Faça o seguinte ->
**a.** Atualize o trecho do texto sobre jornalismo que vai de "Ok, pode ser" até "exija menos profissionais.", inclusive, substituindo "avião" por "helicóptero".
**b.** Verta para o inglês esta frase do texto sobre jornalismo: "É compreensível também que as tecnologias novas permitam um sistema de transmissão de notícias que exija menos profissionais."

Texto de apoio ->
★ ★ ★

Thursday, 21 de November de 2024 ISSN 1519-7670 - Ano 24 - nº 1315

Jornalismo velho, mas com cabeça de 13 anos

O jornalismo no Brasil tem passado por tristes e severas perturbações nos últimos tempos e isso pode ser atestado pelas recorrentes demissões de profissionais de imprensa realizadas por muitos veículos nos últimos meses. É difícil achar uma empresa jornalística que tenha saído totalmente incólume do famigerado “passaralho” nas redações. Por mais choque que causem na categoria, a cada dia fica menos difícil se surpreender com essas perturbações.

Ok, pode ser que a situação econômica nacional (e global) esteja frágil, forçando as pessoas a consumir menos notícias pagas, a buscar mais conteúdo gratuito. Certo, certo, pode ser que as redações tenham que se adaptar a novos modelos de negócios e estruturas de custo distintas da época em que Thomas James Abercrombie comprou um pequeno avião com dinheiro da National Geographic, pois não havia transporte em tempo hábil. É compreensível também que as tecnologias novas permitam um sistema de transmissão de notícias que exija menos profissionais.

Convenhamos, entretanto, que a qualidade do conteúdo tem um grande peso nessas perturbações. O mais recente relatório “The State of News Media”, do Pew Research Center, que inclusive foi destaque no Observatório da Imprensa, já havia destacado os impactos dos cortes e da queda de credibilidade em certos ramos jornalísticos.

A matéria sobre suspeito de parricídio

Não vale discutir que Folha, Estadão, Globo (lato sensu), Grupo Abril, Record etc. tenham conteúdo jornalístico de qualidade, matérias que importam à sociedade de várias formas, de críticas culinárias e esportes até bastidores importantes sobre os meandros da política nacional, tão contestada em tempos pós e até mesmo pré-protestos. É claro que eles têm bom conteúdo jornalístico.

Ao mesmo tempo, a necessidade de conteúdo dinâmico e que apela por volume de audiência – liderada pelo (mas não restrita ao) segmento online, que goza de menos controle de edição e de seletividade noticiosa – resulta em um show de aberrações jornalísticas infindáveis, como as editorias de “bizarrices” dos principais portais, com suas matérias que atraem cliques dos internautas mas causam baixo impacto (o que interessa em “Fortão tem dificuldades para abrir garrafa d’água”?), e de celebridades, nas quais uma personalidade não pode coçar o nariz que já tem até chamada na homepage (o que interessa se a “Luana Piovani quase encontra o Dado Dolabella no Leblon”?). Um segredo das redações, obviamente não alardeado: é que repórteres, redatores e até estagiários muito frequentemente publicam diretamente o conteúdo nos sites noticiosos, sem passar por edição. Muitas vezes, apenas um par de olhos por matéria. Errou? Ops, corrige rapidinho, ninguém viu. As correções ganham quase nenhum destaque ou transparência. Mas são matérias de baixo impacto, não? Nem são.

Às vezes, a coisa fica mais séria. Às vezes, trata-se da vida de uma criança ou de sua morte e de seus pais. O que motivou este texto – já engasgado em meio a tantos exemplos que acontecem com tamanha frequência que é impossível manter registro – foi uma matéria do site da Folha de S.Paulo em 6 de agosto de 2013. Nela, redator não identificado dizia que o suspeito do parricídio, um menino de apenas 13 anos, “usava imagem de personagem de assassino em videogames em rede social“.

★ ★ ★

Dados extraídos ->
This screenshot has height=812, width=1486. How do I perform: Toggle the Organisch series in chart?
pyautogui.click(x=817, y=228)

★ ★ ★

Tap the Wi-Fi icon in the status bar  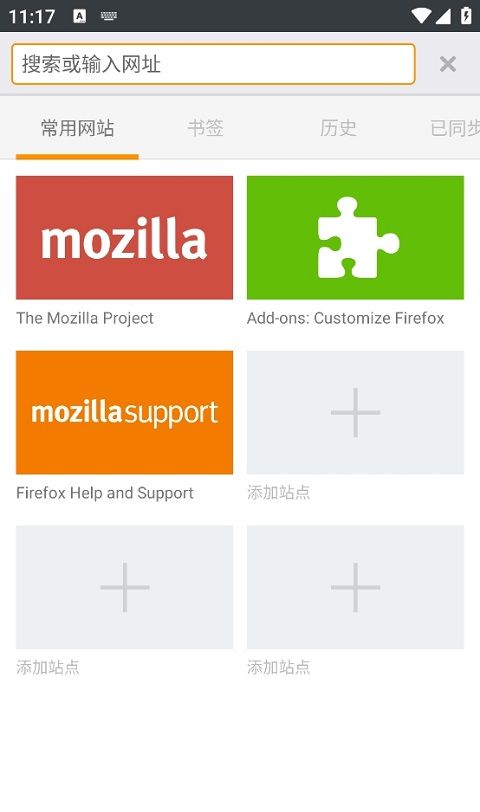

★ ★ ★

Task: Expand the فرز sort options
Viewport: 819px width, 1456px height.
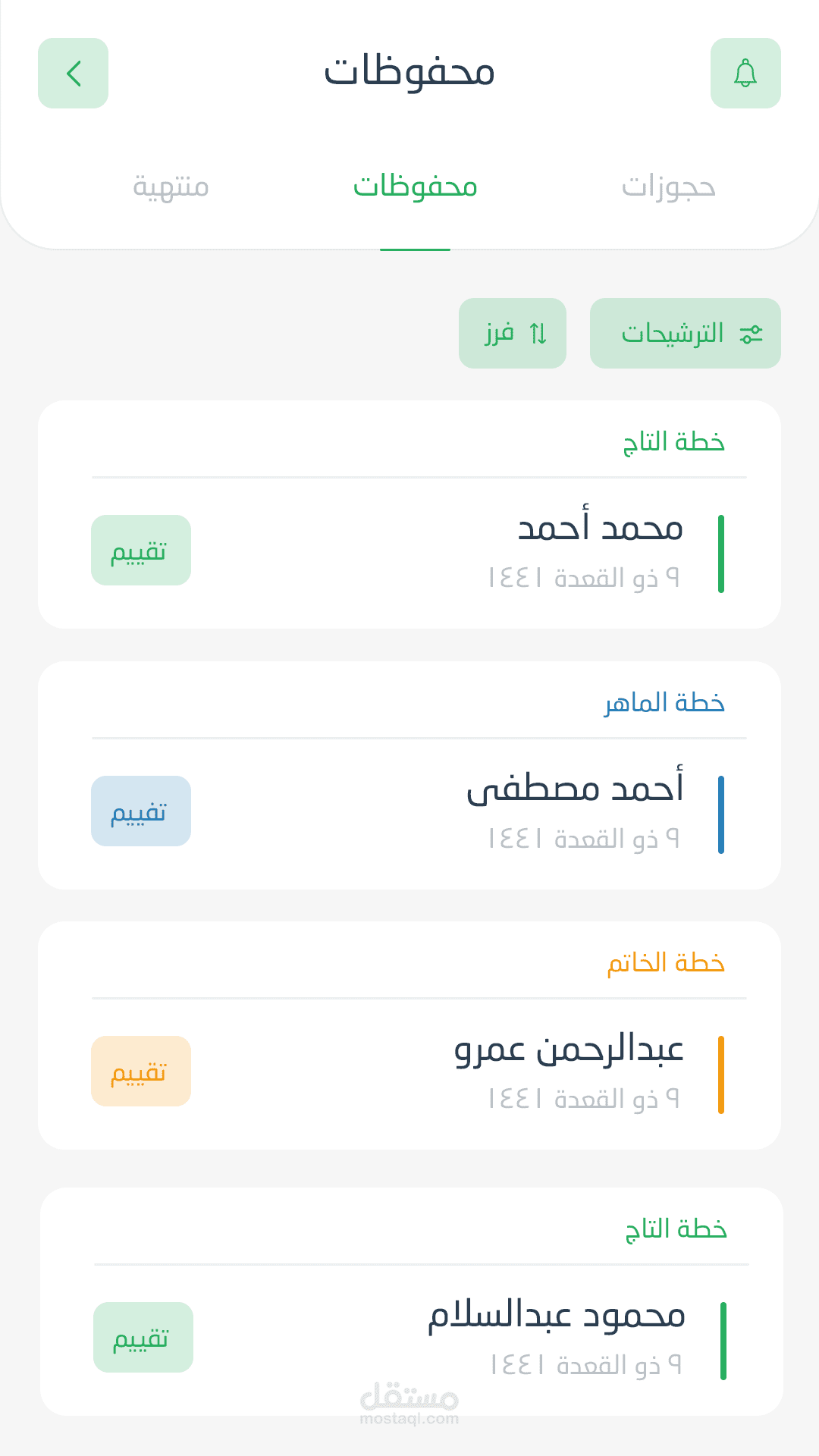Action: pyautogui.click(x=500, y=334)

★ ★ ★

Gabarito ->
**a.**
Ok, pode ser que a situação econômica nacional (e global) esteja frágil, forçando as pessoas a consumir menos notícias pagas, a buscar mais conteúdo gratuito. Certo, certo, pode ser que as redações tenham que se adaptar a novos modelos de negócios e estruturas de custo distintas da época em que Thomas James Abercrombie comprou um pequeno helicóptero com dinheiro da National Geographic, pois não havia transporte em tempo hábil. É compreensível também que as tecnologias novas permitam um sistema de transmissão de notícias que exija menos profissionais.

**b.** It is also understandable that new technologies allow for a news transmission system that requires fewer professionals.